Die Harnröhrenplastik ist der Goldstandard bei der Therapie der rezidivierenden kurzstreckigen bulbären Harnröhrenstriktur, der penilen Harnröhrenstriktur und der komplexen langstreckigen Harnröhrenstriktur. Eine Harnröhrenplastik sollte frühestens 3 Monate nach der letzten Harnröhrenmanipulation durchgeführt werden.
Kurzstreckige bulbäre Strikturen können durch Strikturresektion und primäre Anastomose behandelt werden. Bei längerstreckigen Strikturen und bei penilen Strikturen kommt die Augmentationsurethroplastik unter Verwendung eines freien Mundschleimhauttransplantates zum Einsatz. Der operative Zugangsweg ist hier abhängig von der Strikturlokalisation. Bulbäre und penobulbäre Strikturen werden über einen perinealen Zugang erreicht. Nach Darstellung der Harnröhre wird die Striktur bis in die gesunde Harnröhre inzidiert. Diese dann verbleibende dorsale Urethralplatte wird anschließend durch Platzierung eines ausreichend langen Mundschleimhauttransplantates (i. d. R. aus der Wange), welches in Onlay-Technik über einen Dauerkatheter eingenäht wird, augmentiert.

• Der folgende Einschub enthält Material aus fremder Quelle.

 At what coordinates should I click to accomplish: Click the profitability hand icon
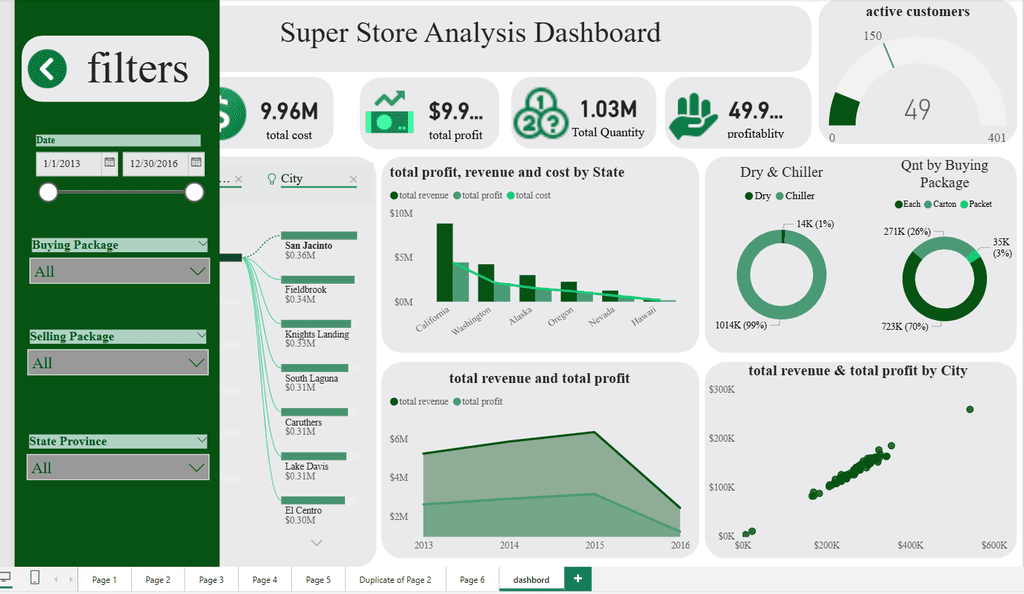[694, 116]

Mehrzeitige Harnröhrenplastiken kommen bei komplexen langstreckigen Harnröhrenstrikturen mit schlechter Qualität der Urethralplatte zur Anwendung. In einem ersten Schritt wird die Urethralplatte durch die Transplantation von Mundschleimhaut oder Spalthaut aufgebaut. In einem zweiten Schritt (nach ca. 6 Monaten) kann dann die Tubularisierung der Urethra erfolgen.
Bei der augmentierten Anastomose wird die Harnröhre nach Strikturresektion dorsal anastomisert und ventral mittels Mundschleimhaut-Graft augmentiert. Strikuren betreffen mit 92 % überwiegend die anteriore und zu 8 % die posteriore Harnröhre [5].
Die posteriore Harnröhre reicht vom Blasenhals bis zur membranösen Harnröhre (Sphinkterniveau). Bei Blasenhalsstenosen werden initial transurethrale Verfahren (Dilatation, Sichturethrotomie, transurethrale Resektion) angewandt. In der Rezidivsituation haben neben diesen endoskopischen Verfahren auch offene rekonstruktive Verfahren wie die Y-V-Plastik ihren Platz. Bei Versagen dieser Therapien verbleibt die Harnableitung durch einen suprapubischen Katheter.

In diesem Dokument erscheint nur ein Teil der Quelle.